» WORK TASK: Exactly as written, please repeat the data that follows, but not the pictures.

» PROVIDED DATA:
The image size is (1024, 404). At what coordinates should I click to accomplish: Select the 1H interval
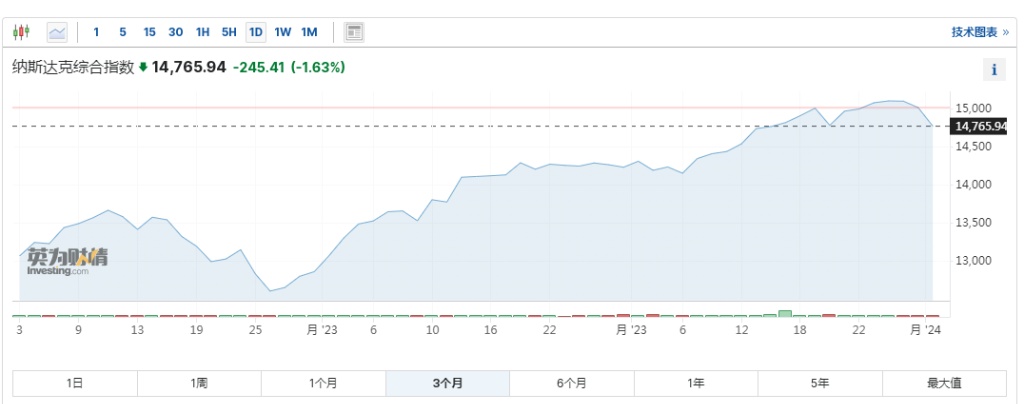202,32
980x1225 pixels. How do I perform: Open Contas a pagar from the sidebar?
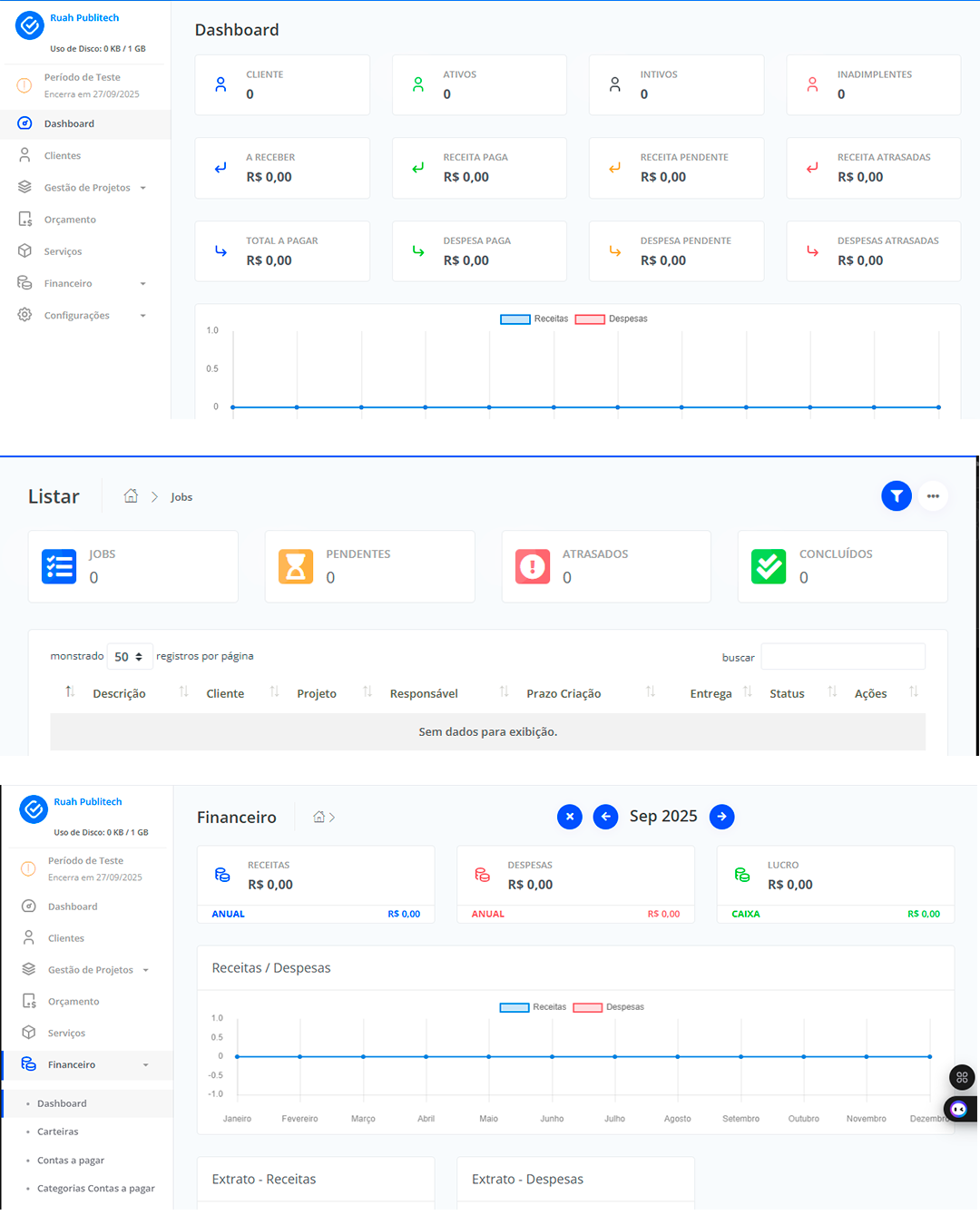pos(70,1160)
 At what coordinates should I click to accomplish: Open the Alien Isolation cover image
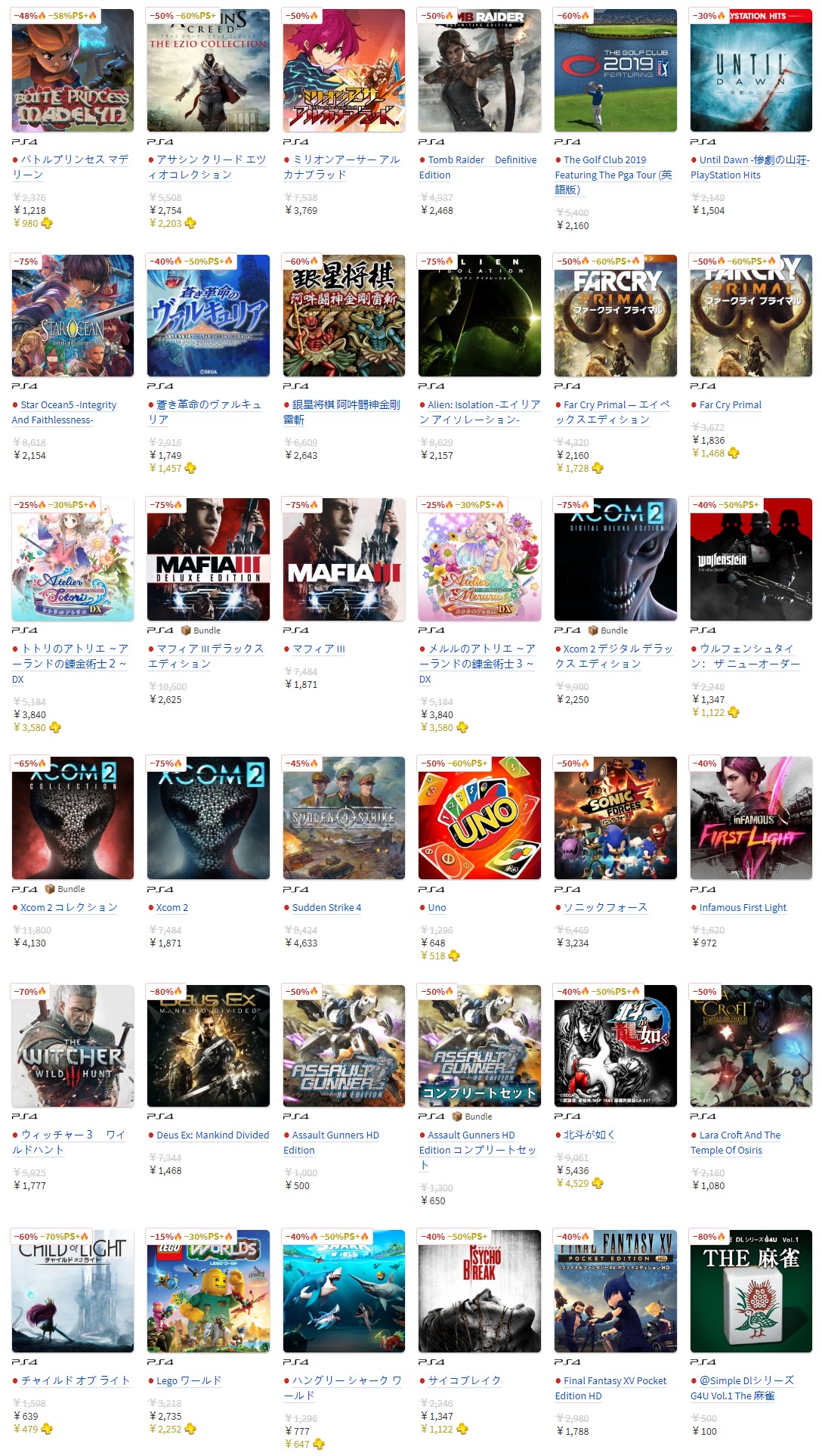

» YOUR SOLUTION:
The image size is (1024, 404). At what coordinates should I click to accomplish: Select the 1H interval
202,32
980x1225 pixels. How do I perform: Open Contas a pagar from the sidebar?
pos(70,1160)
 At what coordinates should I click to accomplish: Open the Alien Isolation cover image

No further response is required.